Can iPSC-derived cells from a patient eliminate the need for immune suppression?
It may reduce rejection risk compared with donor-derived cells, but it does not automatically remove it. Variations in immune compatibility, residual non-target cell types, and the immune system’s ability to recognize engineered cell products can still lead clinicians to consider immunosuppression or additional safeguards depending on trial design.
Why can’t researchers just make bigger organoids to approximate an entire pancreas?
Without a perfused vascular network, oxygen and nutrient delivery scale poorly. Larger tissues develop dead cores because diffusion is limited to a few hundred micrometers, so simply increasing size runs into a physical viability constraint rather than a solved biology problem.
Are organoids the same as transplantable tissue?
Not necessarily. Many organoids are valuable for modeling development and disease, but they may not have the right maturation state, duct connectivity, and perfusion capacity needed for safe transplantation. Transplant readiness usually requires additional proof of function, stability, and architecture.
Do “pancreatic progenitor” cells count as a step toward a whole-pancreas transplant?

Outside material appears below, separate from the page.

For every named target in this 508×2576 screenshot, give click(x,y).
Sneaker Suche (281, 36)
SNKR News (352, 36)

They are an important intermediate because progenitor identity, such as co-expression of PDX1 and NKX6.1, is a sign you’re following the right developmental program. But progenitors are not the final functional product yet, they still require further differentiation and, for many approaches, maturation in a living environment.

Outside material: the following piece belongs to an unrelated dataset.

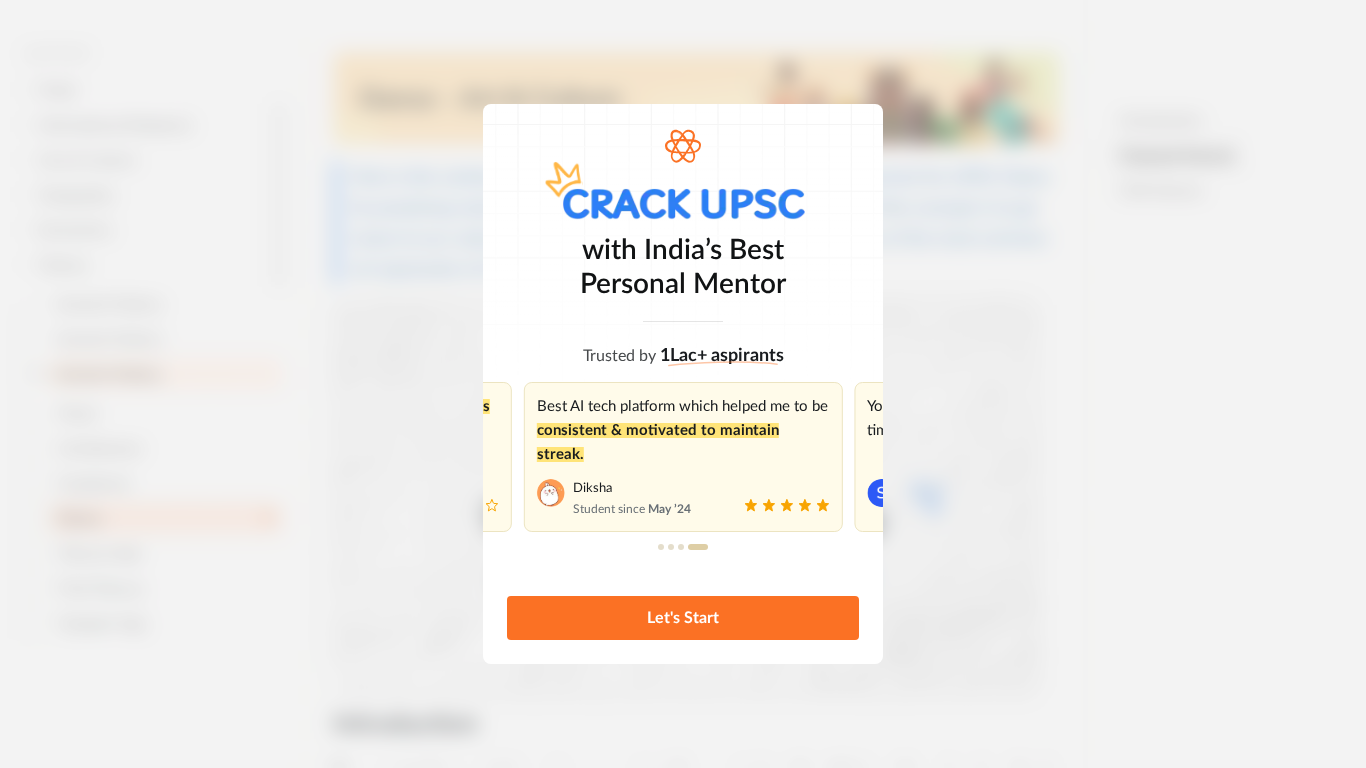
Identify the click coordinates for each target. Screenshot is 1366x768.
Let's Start (683, 618)
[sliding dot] (661, 547)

What are the biggest risks or complications to watch for in stem cell-based pancreatic approaches?
Key concerns include immune reactions, loss of function over time, and unintended differentiation or overgrowth of non-desired cell types. Trials also monitor for general cell therapy risks such as inflammation, abnormal tissue behavior, and device-related issues when encapsulation is used.
How can I tell whether a commercial “stem cell pancreas” claim is legitimate?
Look for regulated clinical trial registration and published outcomes with clear regulatory oversight. If a product is marketed as an available cure, regeneration, or transplant substitute outside a trial framework, that is a red flag, because legitimate efforts for now are limited to well-monitored studies.
If a trial improves glucose control, does that mean it is replicating both endocrine and exocrine pancreatic function?
Usually no. Most stem cell programs target the endocrine part of the pancreas, aiming to restore insulin and glucagon balance. Exocrine function, including enzyme production and duct-connected delivery to the intestine, generally remains outside the current scope for stem cell-derived products.
Could a lab-grown pancreas ever be cheaper or more accessible if it is made from a person’s own iPSCs?
Personalized manufacturing is not straightforward at scale. Creating, qualifying, and processing patient-specific iPSCs under clinical-grade standards is logistically complex and expensive, which is why many programs start with standardized donor lines or encapsulation strategies rather than full personalization.